Cada generación habla de sus tiempos, ya sean pasados o futuros, pero difícilmente se ubica en los actuales; sabrás que estás chocheando cuando te escuches decir: “…en mis tiempos…” al llamar la atención de tus hijos o para platicar algo.
Seguro habrán oído la tradicional frase de que “todo tiempo pasado fue mejor”; no le hagan caso, eso sólo lo repiten quienes añoran (y se atoran) en el pasado. También con seguridad, alguno de sus hijos, alumnos o cualesquiera ya les dijo: “eso era en TUS tiempos”… ¡cálmense cibernéticos! De acuerdo con mi perspectiva, desde que nací y hasta que cuelgue los tenis, éstos serán siempre MIS tiempos.
A todos nos parece que las épocas son distintas (y lo son en muchos sentidos); sin embargo, los problemas personales sólo cambian de actores y siempre estamos en educación continua. Por más librajos de “cómo ser padres, adolescentes o personas” pululen en las librerías, nada como la prueba y error reales para tratar de entender algo.

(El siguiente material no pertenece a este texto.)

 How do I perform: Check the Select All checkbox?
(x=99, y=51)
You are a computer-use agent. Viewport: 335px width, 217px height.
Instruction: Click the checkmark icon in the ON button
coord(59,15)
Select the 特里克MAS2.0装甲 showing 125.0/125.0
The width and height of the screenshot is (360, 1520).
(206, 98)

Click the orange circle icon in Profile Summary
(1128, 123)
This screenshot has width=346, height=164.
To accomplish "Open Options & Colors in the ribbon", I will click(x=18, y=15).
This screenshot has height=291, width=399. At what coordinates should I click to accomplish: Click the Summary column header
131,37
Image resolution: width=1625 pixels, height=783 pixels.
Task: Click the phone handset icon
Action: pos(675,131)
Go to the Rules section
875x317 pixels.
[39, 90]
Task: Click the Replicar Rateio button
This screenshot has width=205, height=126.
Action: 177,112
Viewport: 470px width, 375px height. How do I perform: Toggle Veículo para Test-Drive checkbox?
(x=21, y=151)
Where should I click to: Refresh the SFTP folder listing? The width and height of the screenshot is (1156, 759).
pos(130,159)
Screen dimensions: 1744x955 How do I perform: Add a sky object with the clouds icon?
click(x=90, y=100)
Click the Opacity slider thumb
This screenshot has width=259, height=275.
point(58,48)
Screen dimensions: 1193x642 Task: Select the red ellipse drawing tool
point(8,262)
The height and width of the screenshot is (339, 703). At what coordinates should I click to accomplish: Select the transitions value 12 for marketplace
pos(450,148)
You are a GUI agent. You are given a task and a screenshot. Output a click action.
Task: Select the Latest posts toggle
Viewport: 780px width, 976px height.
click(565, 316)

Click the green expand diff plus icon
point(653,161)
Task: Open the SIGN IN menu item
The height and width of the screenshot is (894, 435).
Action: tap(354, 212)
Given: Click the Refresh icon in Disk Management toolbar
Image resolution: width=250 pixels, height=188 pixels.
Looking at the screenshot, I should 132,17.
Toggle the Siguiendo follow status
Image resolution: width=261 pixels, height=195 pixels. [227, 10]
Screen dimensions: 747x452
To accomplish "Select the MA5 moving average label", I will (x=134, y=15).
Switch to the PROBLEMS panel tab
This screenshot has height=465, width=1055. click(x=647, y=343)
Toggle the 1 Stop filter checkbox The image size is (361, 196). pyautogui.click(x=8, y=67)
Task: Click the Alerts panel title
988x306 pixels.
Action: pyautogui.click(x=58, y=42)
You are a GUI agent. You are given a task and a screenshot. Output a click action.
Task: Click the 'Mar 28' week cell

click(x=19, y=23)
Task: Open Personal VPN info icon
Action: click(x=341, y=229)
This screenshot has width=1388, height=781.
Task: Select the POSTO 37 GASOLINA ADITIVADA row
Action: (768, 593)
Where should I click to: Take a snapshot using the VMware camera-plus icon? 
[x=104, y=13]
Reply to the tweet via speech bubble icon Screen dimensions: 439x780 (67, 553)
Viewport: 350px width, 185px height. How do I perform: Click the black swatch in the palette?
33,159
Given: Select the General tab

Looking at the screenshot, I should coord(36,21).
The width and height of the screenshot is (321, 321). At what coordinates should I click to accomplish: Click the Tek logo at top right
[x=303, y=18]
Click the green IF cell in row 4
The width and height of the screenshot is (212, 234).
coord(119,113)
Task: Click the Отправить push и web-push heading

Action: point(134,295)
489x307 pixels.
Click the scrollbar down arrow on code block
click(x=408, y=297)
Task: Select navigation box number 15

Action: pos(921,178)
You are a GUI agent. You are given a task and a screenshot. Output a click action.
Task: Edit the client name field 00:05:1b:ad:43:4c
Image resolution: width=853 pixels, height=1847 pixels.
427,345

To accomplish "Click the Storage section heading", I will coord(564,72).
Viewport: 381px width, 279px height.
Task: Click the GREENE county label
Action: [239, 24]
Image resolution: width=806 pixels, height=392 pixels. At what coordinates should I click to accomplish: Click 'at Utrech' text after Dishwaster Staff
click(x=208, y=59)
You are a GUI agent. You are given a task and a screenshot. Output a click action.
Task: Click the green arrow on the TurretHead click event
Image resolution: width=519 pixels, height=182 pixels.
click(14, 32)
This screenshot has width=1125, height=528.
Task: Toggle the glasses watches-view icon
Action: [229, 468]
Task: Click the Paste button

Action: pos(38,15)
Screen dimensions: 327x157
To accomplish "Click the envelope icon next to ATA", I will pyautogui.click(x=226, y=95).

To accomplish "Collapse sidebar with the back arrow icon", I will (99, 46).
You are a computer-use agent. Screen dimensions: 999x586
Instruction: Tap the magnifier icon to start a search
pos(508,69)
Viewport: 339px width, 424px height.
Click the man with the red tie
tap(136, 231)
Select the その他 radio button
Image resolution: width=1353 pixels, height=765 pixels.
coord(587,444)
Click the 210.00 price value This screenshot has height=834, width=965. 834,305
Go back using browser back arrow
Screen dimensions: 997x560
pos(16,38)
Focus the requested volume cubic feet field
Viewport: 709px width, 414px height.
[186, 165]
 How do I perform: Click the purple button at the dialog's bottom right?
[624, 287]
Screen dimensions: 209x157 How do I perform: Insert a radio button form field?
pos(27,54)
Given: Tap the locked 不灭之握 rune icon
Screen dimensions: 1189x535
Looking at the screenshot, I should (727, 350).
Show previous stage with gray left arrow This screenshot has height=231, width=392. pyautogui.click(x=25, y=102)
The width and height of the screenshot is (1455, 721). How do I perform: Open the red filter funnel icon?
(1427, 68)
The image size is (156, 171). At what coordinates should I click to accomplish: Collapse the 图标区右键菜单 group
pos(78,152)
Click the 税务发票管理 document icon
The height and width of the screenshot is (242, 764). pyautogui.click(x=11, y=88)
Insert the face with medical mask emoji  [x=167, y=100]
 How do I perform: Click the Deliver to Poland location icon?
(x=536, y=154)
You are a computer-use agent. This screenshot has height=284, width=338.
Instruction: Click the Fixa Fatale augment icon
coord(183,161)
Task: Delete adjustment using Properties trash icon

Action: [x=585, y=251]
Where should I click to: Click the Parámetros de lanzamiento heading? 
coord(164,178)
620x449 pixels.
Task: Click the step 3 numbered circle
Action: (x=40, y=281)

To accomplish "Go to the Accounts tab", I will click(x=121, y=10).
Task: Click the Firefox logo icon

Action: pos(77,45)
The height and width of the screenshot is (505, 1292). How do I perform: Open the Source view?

No es extraño haber escuchado a la abuela o bisabuela decir que “en los tiempos de don Porfirio, o de mi general, o de Miguelito (Alemán) o Uruchurtu o San Juan de los Palotes” todo era distinto, mejor.
La violencia, el robo, el asesinato, etcétera, no son nuevas adquisiciones de ningún país, como tampoco son el modus vivendi exclusivo de las personas que ahora nos toca habitar este planeta; si seguimos la Biblia, Caín matando a Abel comienza una tradición perenne de tomar ventaja del débil (como quizá cualquier otro animal); si no la seguimos, podemos saber que los propios homínidos se mataban entre sí para quedarse con la “Jane” de la prehistoria.
Viniéndonos un poco más acá, podemos observar que no es que la violencia haya aumentado, pero sí las miles de maneras de enterarte de ella; tampoco es que se esté exagerando y tratar de seguir viviendo en el país de “nunca pasa nada”, en el que fácilmente se
podía cubrir cualquier crimen con el sólo hecho de hacerlo en lo oscurito y no pasarlo a los diarios; hoy estamos llenos de equipos electrónicos capaces de desnudar cualquier operación por debajo de la mesa (o descaradamente encima de ella, con ligas incluidas).
Las apariencias engañan pero, ¿qué tal cuando nos intentan engañar con las apariencias? No pasa nada, la recesión económica es sólo un catarrito… n’ombre; se exagera sobre la violencia en México; sólo existen los asesinos solitarios… y después nos extraña la orfandad política en la que vivimos en MIS, en TUS y en SUS tiempos.